→ Exercise tasks
a - In the passage on ecosystem theory, what do organisms or groups of organisms that perform the same function in the ecosystem build?
b - Please write out the listing from its start through the line containing "Looking at the image, I should click on (267, 325).", renaming every "screenshot" to "capture" and leaving everything else unchanged.

→ Extract provided

In the field of ecology, Hutchinson’s (1948) biogeochemical circulation system is a ‘machine-like community’. The system includes all organisms and abiotic elements involved in maintaining the nutrient cycle. All that constitutes the environment of the community in other theories is now treated as abiotic components of the system. As biotic components of the system, organisms are dependent on the system and at the same time, they form it. The essential properties of the components result from the functions they fulfil for the system, such as biomass production, transport or release of carbon compounds, etc. As parts of the same functional unit, organisms are equivalent, insofar as their participation in the system is equally necessary for maintaining the cycle of materials. Hutchinson does not conceive of organisms as competing with others or acting to meet their individual needs (or the needs of others)—they merely perform functions for the cycle of matter. In the same way, E. P. Odum’s ecosystem theory does not regard organisms in terms of the characteristics of their respective species. Organisms or groups of organisms that perform the same function in the ecosystem build ‘ecosystem compartments’ (Odum, 1971: 28). The biotic components are groups of functionally equivalent species, such as producers, macro- and micro-consumers (ibid.: 8). They are studied with regard to their contribution to energy conversion and storage processes etc. (rather than their species properties or relationships with other species). The components are functional for the ecosystem as a whole; they develop the ecosystem, bring about its dynamic stability and maintain it against disturbances (ibid.: 9).Footnote 5 Ecosystem theories are reductionist in the (methodological) sense that the systemic perspective reduces the diversity of the properties of the ecosystem components to a very small number and considers them only with regard to a few, mostly physical parameters. In the process, the subject of the relationship between individual and community discussed in the organism-individualism debate, as well as the question of why species coexist, take a back seat (Voigt, 2011).

In democratic philosophy, the union of individuals into a community serves the purpose of realizing the common virtues of liberty, fraternity, and justice. These virtues guide all individual actions and they can only be realized in the community. According to ecosystem theory, the ecosystem is ‘constructed’ by its constituent components, not as an end in itself, but as a system of physical equilibrium. To what extent do organisms unite to serve a ‘purpose’? Ecological theories assume neither that organisms act in accordance with ‘higher purposes’, nor that the ecosystem as a whole has a purpose. However, one could argue that the fulfilment of the needs of each individual organism coincides with that of all others in a way that results in a system. In this way, the organisms in their actions ‘create the system’ and at the same time function to its benefit. This union is suitable for the fulfilment of purposes, even if there is no intention behind it. In the ecosystem perspective, organisms join together to form a community that maintains a self-regulating equilibrium through feedback, circulates substances, keeps itself from thermodynamic heat death by storing and utilizing energy, etc. The individuals of the natural world are not rational, nor do they know these general principles (only the ecologist who studies the synecological units do so), but are simply subject to them and thus ‘construct’ the community.

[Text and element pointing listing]
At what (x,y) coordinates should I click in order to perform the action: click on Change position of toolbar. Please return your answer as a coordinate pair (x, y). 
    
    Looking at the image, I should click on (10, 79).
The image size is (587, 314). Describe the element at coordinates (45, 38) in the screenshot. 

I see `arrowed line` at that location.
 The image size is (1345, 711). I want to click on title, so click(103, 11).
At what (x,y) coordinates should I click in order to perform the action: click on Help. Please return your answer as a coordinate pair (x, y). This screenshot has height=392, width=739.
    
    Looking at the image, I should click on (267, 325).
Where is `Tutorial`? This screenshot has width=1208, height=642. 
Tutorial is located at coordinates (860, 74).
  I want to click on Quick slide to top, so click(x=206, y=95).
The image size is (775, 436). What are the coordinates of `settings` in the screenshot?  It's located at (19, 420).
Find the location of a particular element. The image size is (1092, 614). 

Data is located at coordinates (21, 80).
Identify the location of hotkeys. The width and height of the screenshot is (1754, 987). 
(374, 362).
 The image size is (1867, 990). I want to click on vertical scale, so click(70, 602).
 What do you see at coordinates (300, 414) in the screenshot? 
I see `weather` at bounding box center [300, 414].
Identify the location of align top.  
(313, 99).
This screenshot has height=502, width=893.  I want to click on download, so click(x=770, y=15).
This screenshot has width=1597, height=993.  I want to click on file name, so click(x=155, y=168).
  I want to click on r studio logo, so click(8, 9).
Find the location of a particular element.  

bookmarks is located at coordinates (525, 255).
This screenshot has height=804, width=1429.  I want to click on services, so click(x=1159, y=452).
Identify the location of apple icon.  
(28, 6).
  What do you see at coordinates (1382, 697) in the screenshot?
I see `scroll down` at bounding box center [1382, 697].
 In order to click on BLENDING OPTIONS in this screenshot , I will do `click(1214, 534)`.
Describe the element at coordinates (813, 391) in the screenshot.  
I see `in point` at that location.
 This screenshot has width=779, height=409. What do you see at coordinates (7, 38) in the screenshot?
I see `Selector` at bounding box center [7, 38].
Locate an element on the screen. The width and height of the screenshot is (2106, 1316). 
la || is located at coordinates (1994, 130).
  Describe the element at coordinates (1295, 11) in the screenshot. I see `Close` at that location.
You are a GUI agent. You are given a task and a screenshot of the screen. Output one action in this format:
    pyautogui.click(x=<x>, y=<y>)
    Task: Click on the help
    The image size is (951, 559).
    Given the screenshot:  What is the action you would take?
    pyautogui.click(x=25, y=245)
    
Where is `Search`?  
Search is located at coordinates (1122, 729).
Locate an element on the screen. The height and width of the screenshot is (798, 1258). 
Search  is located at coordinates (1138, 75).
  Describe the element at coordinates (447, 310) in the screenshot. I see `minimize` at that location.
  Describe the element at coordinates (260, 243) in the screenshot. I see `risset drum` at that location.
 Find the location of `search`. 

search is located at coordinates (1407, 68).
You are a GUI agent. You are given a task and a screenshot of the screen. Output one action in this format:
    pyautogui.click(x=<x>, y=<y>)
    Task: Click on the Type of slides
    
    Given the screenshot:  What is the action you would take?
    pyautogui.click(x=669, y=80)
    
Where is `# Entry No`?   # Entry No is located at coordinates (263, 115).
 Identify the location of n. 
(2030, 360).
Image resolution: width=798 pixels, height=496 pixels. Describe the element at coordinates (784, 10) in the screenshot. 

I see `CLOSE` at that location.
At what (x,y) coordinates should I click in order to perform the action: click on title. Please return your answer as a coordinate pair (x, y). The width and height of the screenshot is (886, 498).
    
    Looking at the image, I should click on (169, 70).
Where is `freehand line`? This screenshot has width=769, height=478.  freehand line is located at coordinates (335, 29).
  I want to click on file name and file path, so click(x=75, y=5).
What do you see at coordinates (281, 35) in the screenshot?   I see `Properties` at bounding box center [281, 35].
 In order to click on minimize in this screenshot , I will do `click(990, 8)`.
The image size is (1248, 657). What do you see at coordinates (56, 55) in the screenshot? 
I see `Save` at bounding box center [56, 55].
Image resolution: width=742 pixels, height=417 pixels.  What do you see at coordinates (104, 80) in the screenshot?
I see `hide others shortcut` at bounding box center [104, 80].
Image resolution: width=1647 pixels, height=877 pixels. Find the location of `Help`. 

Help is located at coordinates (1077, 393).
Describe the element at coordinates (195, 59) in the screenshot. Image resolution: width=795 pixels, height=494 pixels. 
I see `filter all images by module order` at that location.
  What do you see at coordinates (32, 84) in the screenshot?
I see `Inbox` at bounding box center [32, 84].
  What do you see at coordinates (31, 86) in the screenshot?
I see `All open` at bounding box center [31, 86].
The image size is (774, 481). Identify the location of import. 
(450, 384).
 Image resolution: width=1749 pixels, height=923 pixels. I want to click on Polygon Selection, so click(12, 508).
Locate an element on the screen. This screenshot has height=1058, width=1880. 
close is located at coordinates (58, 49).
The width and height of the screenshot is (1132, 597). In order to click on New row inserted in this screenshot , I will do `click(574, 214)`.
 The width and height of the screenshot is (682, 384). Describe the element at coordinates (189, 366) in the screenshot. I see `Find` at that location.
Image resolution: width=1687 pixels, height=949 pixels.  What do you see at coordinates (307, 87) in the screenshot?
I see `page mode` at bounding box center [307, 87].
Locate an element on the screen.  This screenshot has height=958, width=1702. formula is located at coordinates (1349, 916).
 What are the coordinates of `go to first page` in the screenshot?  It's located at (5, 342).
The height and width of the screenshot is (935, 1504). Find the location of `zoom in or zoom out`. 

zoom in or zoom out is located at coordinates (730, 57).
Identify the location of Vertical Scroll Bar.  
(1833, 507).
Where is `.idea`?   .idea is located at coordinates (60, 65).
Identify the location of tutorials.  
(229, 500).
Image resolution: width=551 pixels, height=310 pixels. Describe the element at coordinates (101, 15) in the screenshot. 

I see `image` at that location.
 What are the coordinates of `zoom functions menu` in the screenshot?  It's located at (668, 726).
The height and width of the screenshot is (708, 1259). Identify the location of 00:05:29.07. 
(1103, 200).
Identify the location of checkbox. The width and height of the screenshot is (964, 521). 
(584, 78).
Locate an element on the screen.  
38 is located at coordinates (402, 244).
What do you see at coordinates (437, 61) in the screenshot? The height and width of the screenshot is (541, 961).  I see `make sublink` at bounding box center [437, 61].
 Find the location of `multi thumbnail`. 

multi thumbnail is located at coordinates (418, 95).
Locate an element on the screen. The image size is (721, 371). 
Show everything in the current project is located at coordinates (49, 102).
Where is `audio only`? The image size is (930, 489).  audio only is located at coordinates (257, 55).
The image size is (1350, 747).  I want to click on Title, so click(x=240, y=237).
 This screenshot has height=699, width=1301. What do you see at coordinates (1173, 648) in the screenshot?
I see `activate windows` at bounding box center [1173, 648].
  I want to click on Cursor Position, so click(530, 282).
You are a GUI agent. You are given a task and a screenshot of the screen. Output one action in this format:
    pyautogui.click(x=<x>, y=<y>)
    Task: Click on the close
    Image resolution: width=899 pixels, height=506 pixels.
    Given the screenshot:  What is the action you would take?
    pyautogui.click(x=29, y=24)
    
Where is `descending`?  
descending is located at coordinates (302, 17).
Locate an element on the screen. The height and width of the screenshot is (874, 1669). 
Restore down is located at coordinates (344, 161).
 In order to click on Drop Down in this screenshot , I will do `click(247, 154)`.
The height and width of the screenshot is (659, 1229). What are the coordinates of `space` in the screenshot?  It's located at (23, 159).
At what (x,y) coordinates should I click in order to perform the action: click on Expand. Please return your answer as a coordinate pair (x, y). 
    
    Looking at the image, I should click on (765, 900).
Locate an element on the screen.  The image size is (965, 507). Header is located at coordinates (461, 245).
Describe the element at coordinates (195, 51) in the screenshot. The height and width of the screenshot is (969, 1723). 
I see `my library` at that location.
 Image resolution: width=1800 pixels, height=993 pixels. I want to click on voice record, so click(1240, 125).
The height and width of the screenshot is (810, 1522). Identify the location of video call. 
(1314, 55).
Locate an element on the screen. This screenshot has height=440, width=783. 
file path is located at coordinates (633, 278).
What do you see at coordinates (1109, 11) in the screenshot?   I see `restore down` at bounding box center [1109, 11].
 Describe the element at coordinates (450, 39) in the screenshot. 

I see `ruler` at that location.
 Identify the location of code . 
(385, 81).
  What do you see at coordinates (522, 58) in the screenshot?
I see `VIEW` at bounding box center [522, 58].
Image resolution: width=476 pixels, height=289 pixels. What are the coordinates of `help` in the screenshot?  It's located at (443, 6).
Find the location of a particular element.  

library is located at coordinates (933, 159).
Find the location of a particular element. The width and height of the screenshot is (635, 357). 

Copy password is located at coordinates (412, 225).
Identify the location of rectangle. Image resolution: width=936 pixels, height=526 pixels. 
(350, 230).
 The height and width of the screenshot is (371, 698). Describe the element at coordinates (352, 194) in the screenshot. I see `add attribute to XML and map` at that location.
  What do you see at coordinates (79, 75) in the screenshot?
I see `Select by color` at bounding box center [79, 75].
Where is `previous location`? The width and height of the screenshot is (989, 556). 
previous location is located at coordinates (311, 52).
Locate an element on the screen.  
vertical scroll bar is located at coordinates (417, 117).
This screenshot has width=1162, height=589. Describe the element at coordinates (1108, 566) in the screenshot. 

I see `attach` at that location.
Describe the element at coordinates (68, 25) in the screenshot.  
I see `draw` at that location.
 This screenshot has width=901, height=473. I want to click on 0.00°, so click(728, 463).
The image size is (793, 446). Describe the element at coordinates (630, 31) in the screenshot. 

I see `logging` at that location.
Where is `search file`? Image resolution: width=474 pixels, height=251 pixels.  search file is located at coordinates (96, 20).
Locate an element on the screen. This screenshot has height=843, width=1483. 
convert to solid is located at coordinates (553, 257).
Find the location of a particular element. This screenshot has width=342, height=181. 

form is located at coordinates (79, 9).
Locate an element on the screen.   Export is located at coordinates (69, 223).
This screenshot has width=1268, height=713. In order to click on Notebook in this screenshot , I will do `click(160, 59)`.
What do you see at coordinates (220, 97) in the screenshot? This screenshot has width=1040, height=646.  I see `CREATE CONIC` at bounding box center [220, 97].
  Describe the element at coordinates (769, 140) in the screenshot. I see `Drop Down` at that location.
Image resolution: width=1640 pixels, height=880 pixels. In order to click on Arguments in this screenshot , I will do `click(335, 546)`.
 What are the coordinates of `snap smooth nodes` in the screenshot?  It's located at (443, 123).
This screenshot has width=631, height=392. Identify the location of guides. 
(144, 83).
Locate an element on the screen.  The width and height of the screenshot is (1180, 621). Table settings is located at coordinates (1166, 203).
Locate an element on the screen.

→ The results
a - They build "ecosystem compartments."

b -
At what (x,y) coordinates should I click in order to perform the action: click on Change position of toolbar. Please return your answer as a coordinate pair (x, y). 
    
    Looking at the image, I should click on (10, 79).
The image size is (587, 314). Describe the element at coordinates (45, 38) in the capture. 

I see `arrowed line` at that location.
 The image size is (1345, 711). I want to click on title, so click(103, 11).
At what (x,y) coordinates should I click in order to perform the action: click on Help. Please return your answer as a coordinate pair (x, y). This capture has height=392, width=739.
    
    Looking at the image, I should click on (267, 325).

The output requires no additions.